Rabbi Meir Avshalom Chai
Rabbi Meir Avshalom ChaiIsrael news photo: file

Shortly before the murder of Rabbi Meir Chai ten days ago, the Palestinian Authority rejected a request by Israel's security forces to re-arrest Fatah terrorist Anan Subuh, who later participated in the murder.

Subuh, 36, a resident of Shechem, was a member of the Fatah terror group's “Al Aqsa Martyrs” and Tanzim subgroups. He had been a member of a Tanzim cell that operated from the casbah area of Shechem and was led by Naef Abu Sherach until Sherach's death in June 2004. Subuh traded in weapons and supplied the weapons for terror activity.

He was included in the “fugitive agreement” between Israel and the PA, in which Israel agreed to stop hunting down certain fugitives in return for a promise by them not to go back to terror activity.

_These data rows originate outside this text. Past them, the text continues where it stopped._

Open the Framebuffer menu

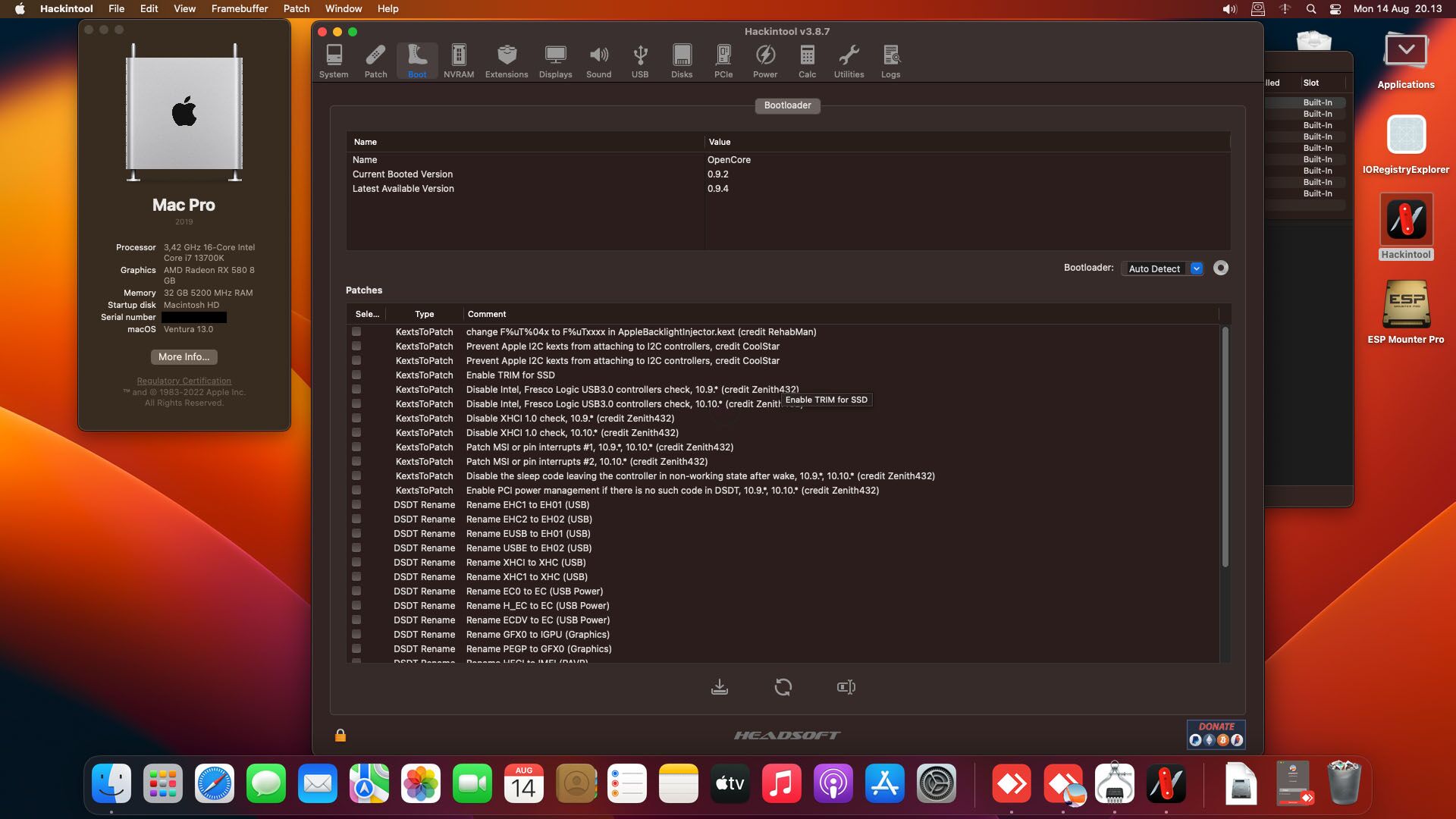(x=239, y=8)
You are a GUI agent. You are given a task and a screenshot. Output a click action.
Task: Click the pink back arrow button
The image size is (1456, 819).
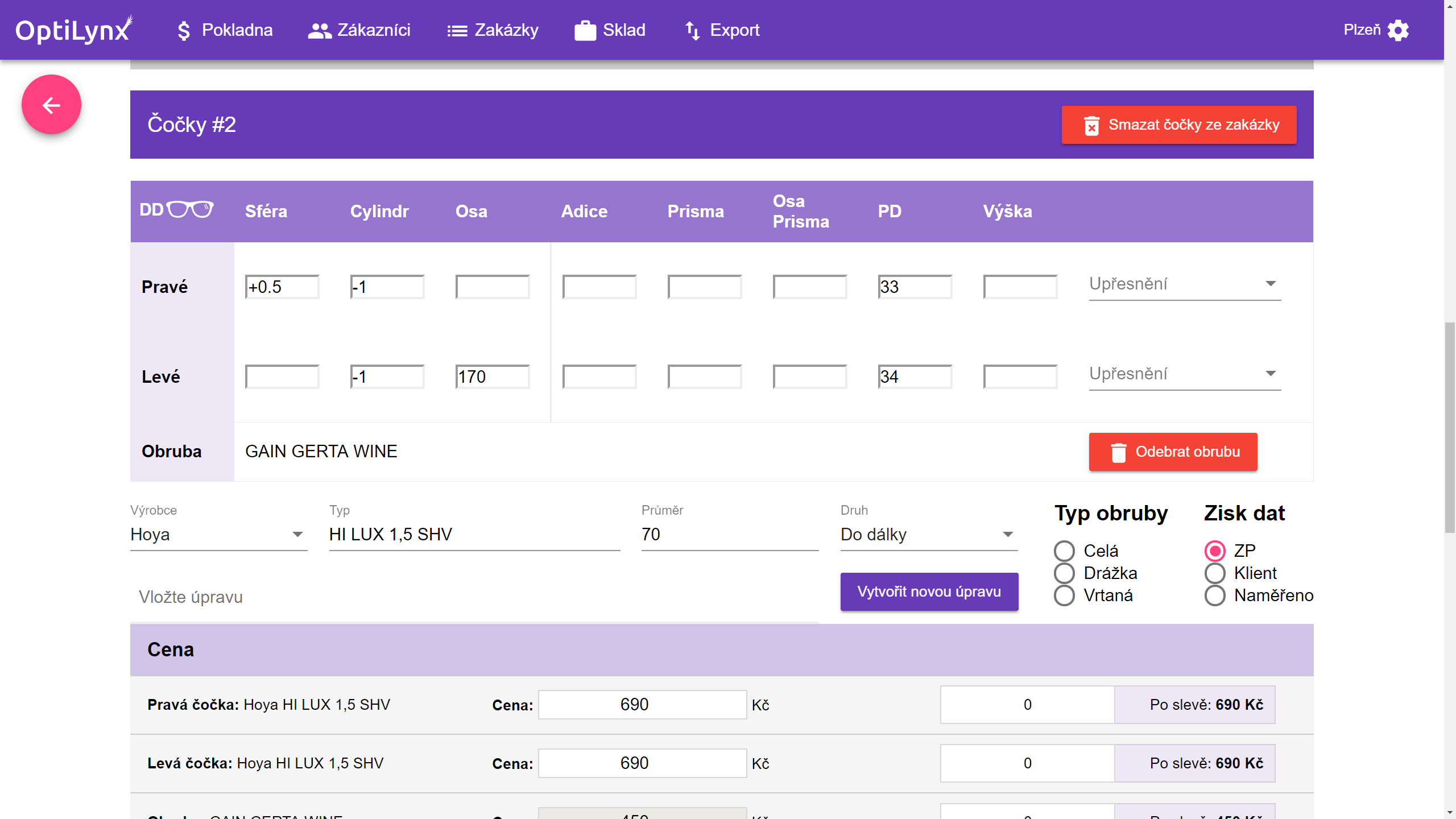[x=51, y=105]
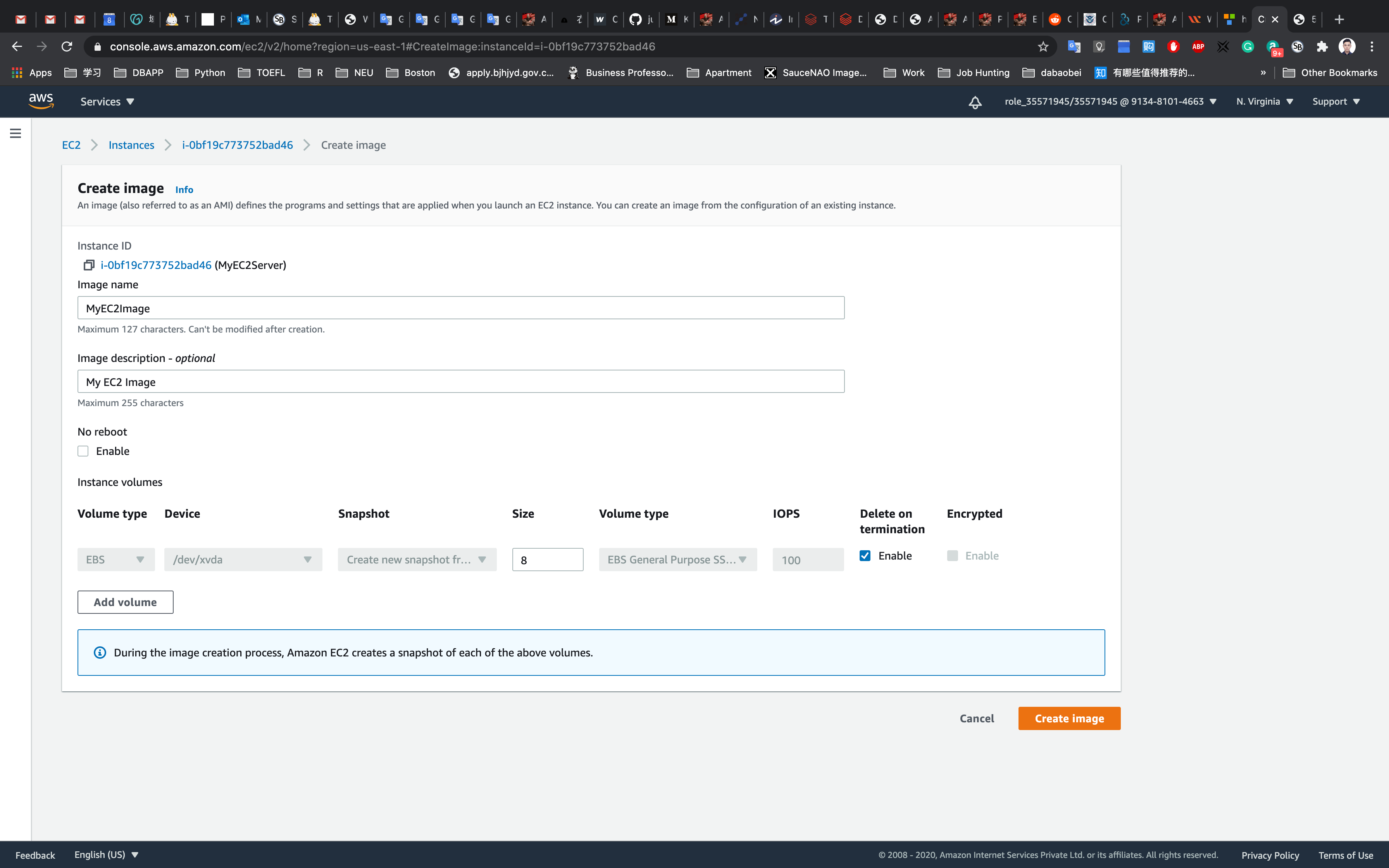
Task: Expand the Services dropdown menu
Action: click(x=107, y=102)
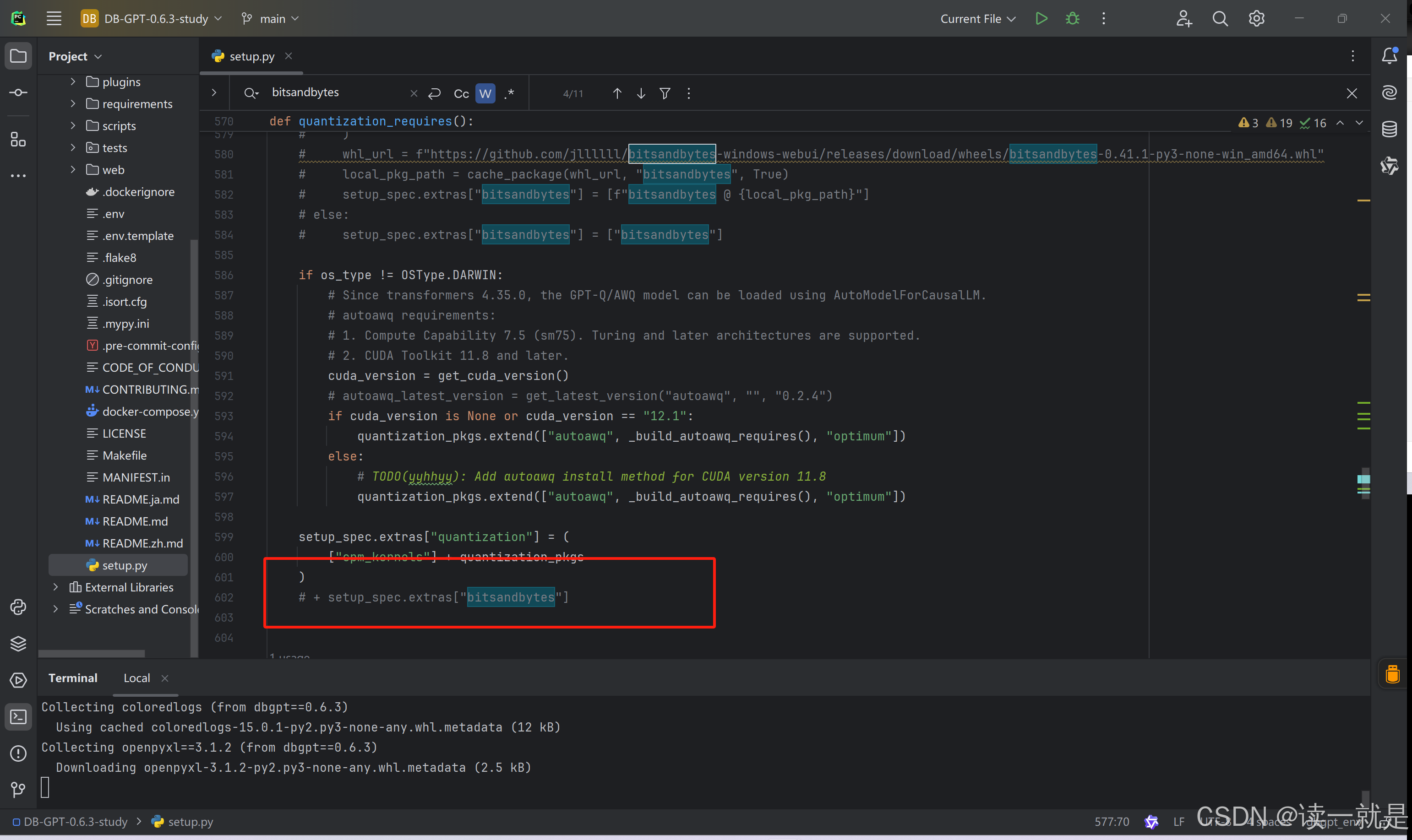Open the Notifications bell icon
Screen dimensions: 1412x840
[1390, 55]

Arutz Sheva has learned that the Shabak received highly dependable information that Subuh had gone back to terror activity after the fugitive “pardon.” The IDF therefore demanded that the PA, which is headed by Fatah, arrest him. The PA refused, apparently because Subuh belonged to a Fatah subgroup and not to rival Hamas.

Shortly afterward Subuh participated in Rabbi Chai's murder. Two days later the IDF gunned him down when he hid in a weapons cache in his home. Two other terrorists who carried out the murder were also eliminated that day.

The Palestinian Authority is headed by Mahmoud Abbas, who also heads Fatah. However, ever since the 1993 Oslo Accords, world leaders and news media usually refer to terror acts by Fatah subgroups as unconnected to Fatah's political leadership and to Abbas.